II. Measuring age-related changes using C. elegans.

Caenorhabditis elegans is a free-living, hermaphroditic nematode that displays extensive conservation of fundamental biological processes with other animals. Based on the pioneering studies of Sydney Brenner and colleagues beginning in the 1960s, C. elegans has become a powerful experimental model system. C. elegans is extremely well understood at the cellular anatomical level, since the entire cell linage of the 959 somatic nuclei has been determined. The C. elegans genome is fully sequenced, and many genes have highly conserved human counterparts. C. elegans is excellent for studies of aging because the adults display the progressive, degenerative changes that are typical of aging in larger animals but the adult lifespan is only about 15 days. The powerful methods for genetic analysis of C. elegans have resulted in the discovery of genes and pathways that modulate the rate of aging.
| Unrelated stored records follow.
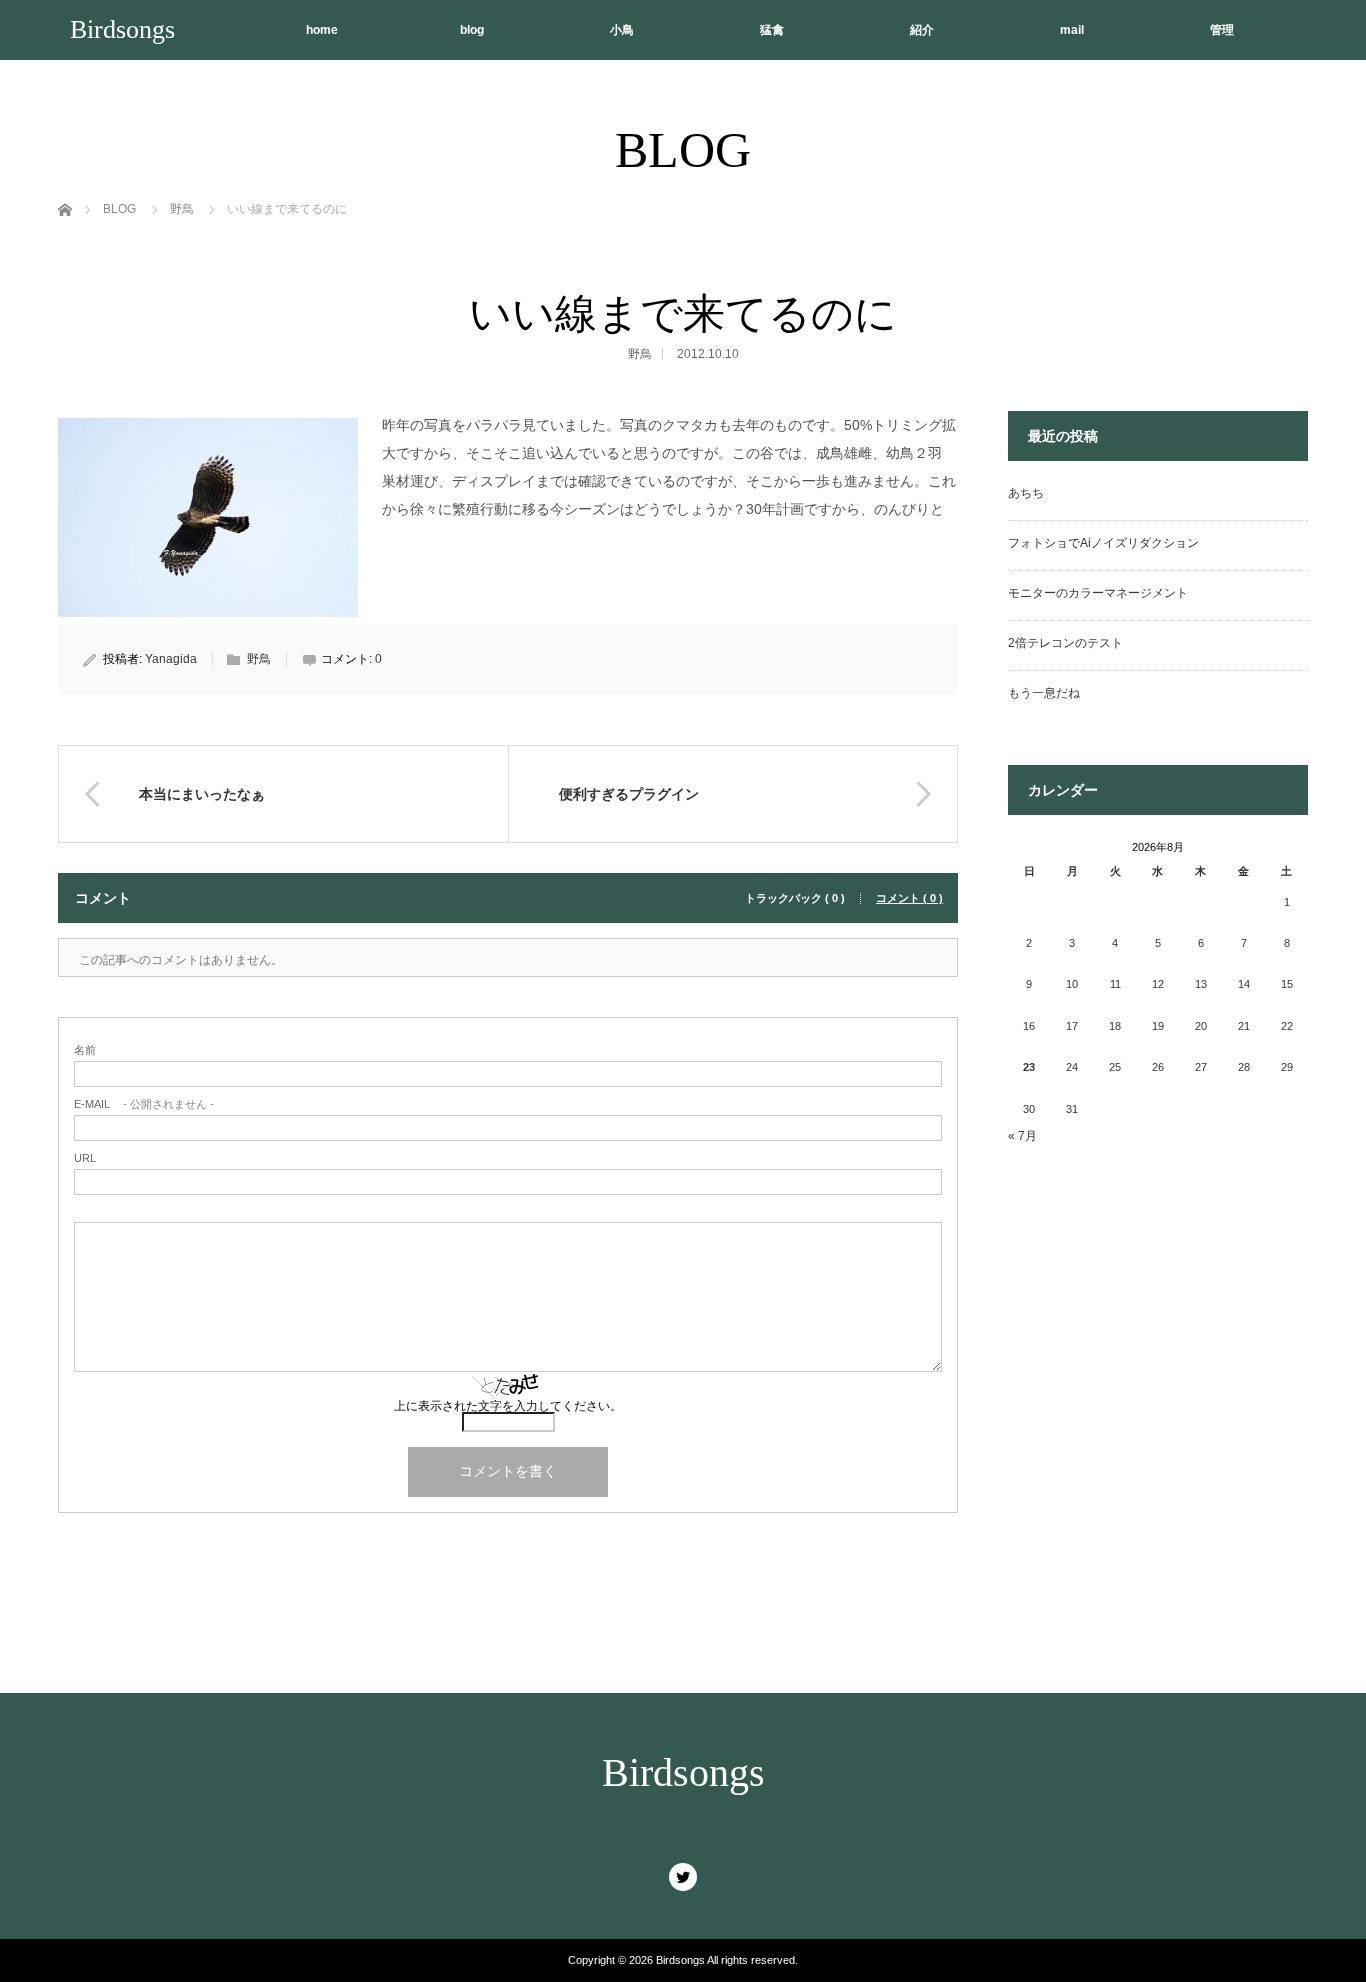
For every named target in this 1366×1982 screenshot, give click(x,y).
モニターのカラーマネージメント (1098, 593)
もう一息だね (1044, 693)
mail (1072, 30)
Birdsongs (122, 29)
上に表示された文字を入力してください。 (508, 1406)
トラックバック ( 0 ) (795, 898)
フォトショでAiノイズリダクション (1103, 543)
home (322, 30)
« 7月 (1022, 1136)
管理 (1222, 30)
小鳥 (622, 30)
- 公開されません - (144, 1104)
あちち (1026, 493)
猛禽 (772, 30)
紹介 (922, 30)
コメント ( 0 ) (909, 898)
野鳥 (640, 354)
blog (472, 30)
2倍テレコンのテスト (1065, 643)
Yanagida (171, 659)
The aims of our initial project were to develop methods to measure age-related changes quantitatively and determine the relationships among age-related changes using longitudinal studies. There were several rationales for studying markers of aging. Compared to vertebrate systems where many age-related changes have been described, relatively little is known about the degenerative changes that occur during C. elegans aging. In addition, the short life span of C. elegans should make it feasible to conduct longitudinal studies to define the relationships among these changes. We analyzed the declines of three physiological processes: reproduction, body movement and pharyngeal pumping. We measured the span of time required for partial or complete declines in these processes, and then conducted longitudinal studies of wild-type and mutant worms. As C. elegans hermaphrodites grow old, they undergo a stereotyped degeneration of function. Reproductive function fails first, followed by a loss of neuromuscular activity such as body movement and pharyngeal pumping, ending in death (Figure 2). We carefully measured these changes, and displayed them in ways that facilitate comparing different factors that can extend longevity (Figure 3). The declines of body movement and pharyngeal pumping were positively correlated, and both were positively correlated with life span. The positive correlations indicate that these declines in physiological processes either cause a reduced survival probability or there is a common regulatory system that mediates all these declines. These studies were led by Cheng Huang, a graduate student (Huang et al., 2004).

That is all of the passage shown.